Texte fourni>
.....
Mais j’aimerais revenir sur votre comparaison avec les autres institutions. Le rapport Sauvé a fait l’effet d’une déflagration dans toute la société. Vous connaissez le livre de Guillaume Cuchet Comment notre monde a cessé d’être chrétien, il me semble qu’il y aura un avant et un après rapport Sauvé. Soit il sera le coup de grâce d’une déchristianisation qui s’exerce lentement depuis les années 1950, soit il pourra constituer un électrochoc, une prise de conscience. Dans ce dernier cas, il faut aller jusqu’à la radicalité d’interroger le dogme. Je m’avoue assez atterré de constater qu’il y a un sujet auquel personne ne touche : celui du célibat des prêtres. Cette question n’est certainement pas étrangère à l’écart entre le nombre de victimes dans l’institution ecclésiale et les autres institutions.
.....
Consigne 1>
Dans le texte sur le rapport Sauvé, quel sujet personne n'aborde-t-il ?
Consigne 2>
Recopiez le texte sur le rapport Sauvé depuis « Mais j’aimerais revenir » jusqu'à « et les autres institutions. » inclus.

Données sources>
.....
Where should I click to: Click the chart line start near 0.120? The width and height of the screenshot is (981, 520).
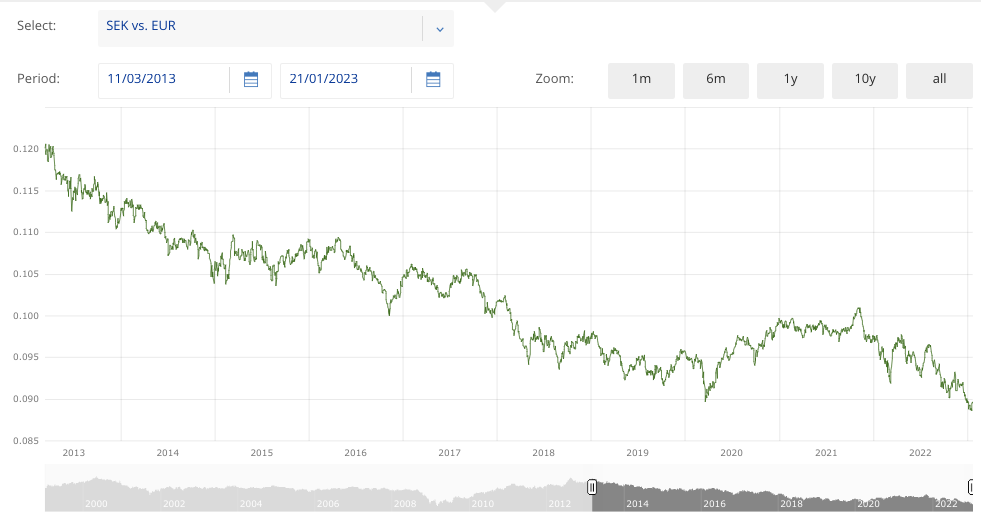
.....
Réponse détaillée 1>
Le célibat des prêtres.

Réponse détaillée 2>
Mais j’aimerais revenir sur votre comparaison avec les autres institutions. Le rapport Sauvé a fait l’effet d’une déflagration dans toute la société. Vous connaissez le livre de Guillaume Cuchet Comment notre monde a cessé d’être chrétien, il me semble qu’il y aura un avant et un après rapport Sauvé. Soit il sera le coup de grâce d’une déchristianisation qui s’exerce lentement depuis les années 1950, soit il pourra constituer un électrochoc, une prise de conscience. Dans ce dernier cas, il faut aller jusqu’à la radicalité d’interroger le dogme. Je m’avoue assez atterré de constater qu’il y a un sujet auquel personne ne touche : celui du célibat des prêtres. Cette question n’est certainement pas étrangère à l’écart entre le nombre de victimes dans l’institution ecclésiale et les autres institutions.